Da mesma forma, o desejo de paz, amor e saúde parecem avessos às guerras, ao armamento, ao desmatamento e ao extermínio de seres vivos que sustentam um delicado e primordial equilíbrio das relações ecológicas, reduzidas a ciclos e recursos econômicos explorados pela ganância de minorias elitizadas que controlam o dinheiro, as armas e os espetáculos.
Não é possível “dar crtl+z” ou clicar em “voltar” diante do agravamento dos desequilíbrios climáticos e eventos naturais cada vez mais extremos; nem reverter a extinção de espécies; de pessoas que morreram sem vacina e sem alimento; ou recuperar o patrimônio imaterial apagado pela imposição de culturas hegemônicas que atravessam séculos corroendo e contaminando tudo aquilo de que não podem se apropriar e mercantilizar.

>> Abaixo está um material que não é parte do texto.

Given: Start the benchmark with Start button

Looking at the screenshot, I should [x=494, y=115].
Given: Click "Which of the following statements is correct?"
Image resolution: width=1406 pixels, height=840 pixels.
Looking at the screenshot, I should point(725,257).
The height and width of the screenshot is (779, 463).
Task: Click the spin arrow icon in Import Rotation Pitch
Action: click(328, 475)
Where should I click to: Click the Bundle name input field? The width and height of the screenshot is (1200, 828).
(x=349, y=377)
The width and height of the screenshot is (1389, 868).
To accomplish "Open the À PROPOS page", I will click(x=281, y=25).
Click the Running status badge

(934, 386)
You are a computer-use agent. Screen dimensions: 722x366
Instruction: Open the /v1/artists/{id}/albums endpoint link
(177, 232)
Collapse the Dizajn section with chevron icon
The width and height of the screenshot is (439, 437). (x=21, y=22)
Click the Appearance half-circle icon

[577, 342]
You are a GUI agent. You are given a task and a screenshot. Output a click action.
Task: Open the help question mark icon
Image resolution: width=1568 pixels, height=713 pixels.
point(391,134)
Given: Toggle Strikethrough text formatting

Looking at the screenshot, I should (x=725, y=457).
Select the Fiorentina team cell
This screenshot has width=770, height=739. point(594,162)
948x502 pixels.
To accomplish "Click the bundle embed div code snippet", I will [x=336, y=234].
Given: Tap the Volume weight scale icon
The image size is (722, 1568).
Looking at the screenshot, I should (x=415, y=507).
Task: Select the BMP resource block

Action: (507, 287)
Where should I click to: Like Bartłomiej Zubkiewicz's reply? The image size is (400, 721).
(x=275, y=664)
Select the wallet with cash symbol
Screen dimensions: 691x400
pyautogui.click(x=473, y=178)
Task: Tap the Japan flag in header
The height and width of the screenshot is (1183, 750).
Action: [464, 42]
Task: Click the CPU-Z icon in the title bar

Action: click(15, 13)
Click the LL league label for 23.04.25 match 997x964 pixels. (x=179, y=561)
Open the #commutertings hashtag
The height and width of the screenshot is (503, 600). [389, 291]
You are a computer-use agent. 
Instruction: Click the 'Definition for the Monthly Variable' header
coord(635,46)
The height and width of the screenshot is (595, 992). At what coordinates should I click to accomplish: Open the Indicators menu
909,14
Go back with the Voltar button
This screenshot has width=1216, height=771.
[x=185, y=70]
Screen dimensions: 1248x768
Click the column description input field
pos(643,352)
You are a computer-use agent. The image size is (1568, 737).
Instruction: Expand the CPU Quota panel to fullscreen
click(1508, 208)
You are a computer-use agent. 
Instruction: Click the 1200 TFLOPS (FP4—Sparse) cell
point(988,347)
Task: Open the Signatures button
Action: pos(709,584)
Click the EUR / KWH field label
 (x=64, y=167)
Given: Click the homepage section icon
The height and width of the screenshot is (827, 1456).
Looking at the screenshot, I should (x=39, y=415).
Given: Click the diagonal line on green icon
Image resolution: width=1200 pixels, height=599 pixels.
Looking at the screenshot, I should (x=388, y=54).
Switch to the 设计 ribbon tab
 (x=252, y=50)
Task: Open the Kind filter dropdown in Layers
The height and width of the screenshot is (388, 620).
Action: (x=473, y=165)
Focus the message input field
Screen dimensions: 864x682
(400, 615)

Enquanto crescem os lucros bilionários do agronegócio, da mineração e das companhias transnacionais, aumentam a fome, o desemprego, a violência e a exploração socioeconômica. Multas indecentes são negociadas e orçamentos secretos selam pactos de corrupção sob a farsa de embates cinematográficos travados entre Executivo, Legislativo e Judiciário, esquerda, centrão e direita, CPIs que seguem afundando pautas urgentes, como reforma agrária, soberania sobre recursos estratégicos, fortalecimento de democracias populares e universalização dos direitos humanos, sob densas cortinas de fumaça trazidas por manchetes sensacionalistas, dancinhas de tik-tok e mensagens de conformismo motivacional – na igreja, na empresa, no cinema e nos grupos de zap.
Pautas individualizadas, modeladas por algoritmos a serviço dos poderosos, vão se misturando às necessárias reformas estruturais (por educação, saúde, habitação, alimento, dignidade), nivelando grosseiramente as lutas por direitos sociais e a preservação ambiental com a histeria de grupos fascistas, conservadores, negacionistas, e pelo egocentrismo imediatista que, apesar de embalagens brilhantes regurgitadas como novidade, tencionam para que tudo continue exatamente como está: os homens brancos mais ricos do Brasil (0,56% da população adulta) concentrando a mesma riqueza que todas as mulheres negras adultas juntas (26% da população).
No ano novo que se aproxima, a novidade será um novo “novo normal”?
Se a receita de sopa de ossos passar no horário nobre (ou viralizar nas redes sociais), parecerá menos terrível revirar o lixo em busca de comida? Vendo quanto custa um iate ou quanto faturaram os bancos em 2021, a gasolina não parece, assim, tão cara. A filha do dono empreendeu e dobrou os milhões que herdou – então eu deveria conseguir também, me dizem. Mas se nem mesmo a morte de mais de 620 mil pessoas no Brasil em decorrência da Covid-19 é suficiente para convencer algumas pessoas sobre a importância da vacinação, como explicar que não há milagre ou simpatia que traga mudanças?
Façamos de 2022 algo que vá além de mais uma temporada que, anestesiados, seguimos vendo passar.
Luis Felipe Valle é professor universitário, geógrafo e mestre em linguagens, mídia e artes.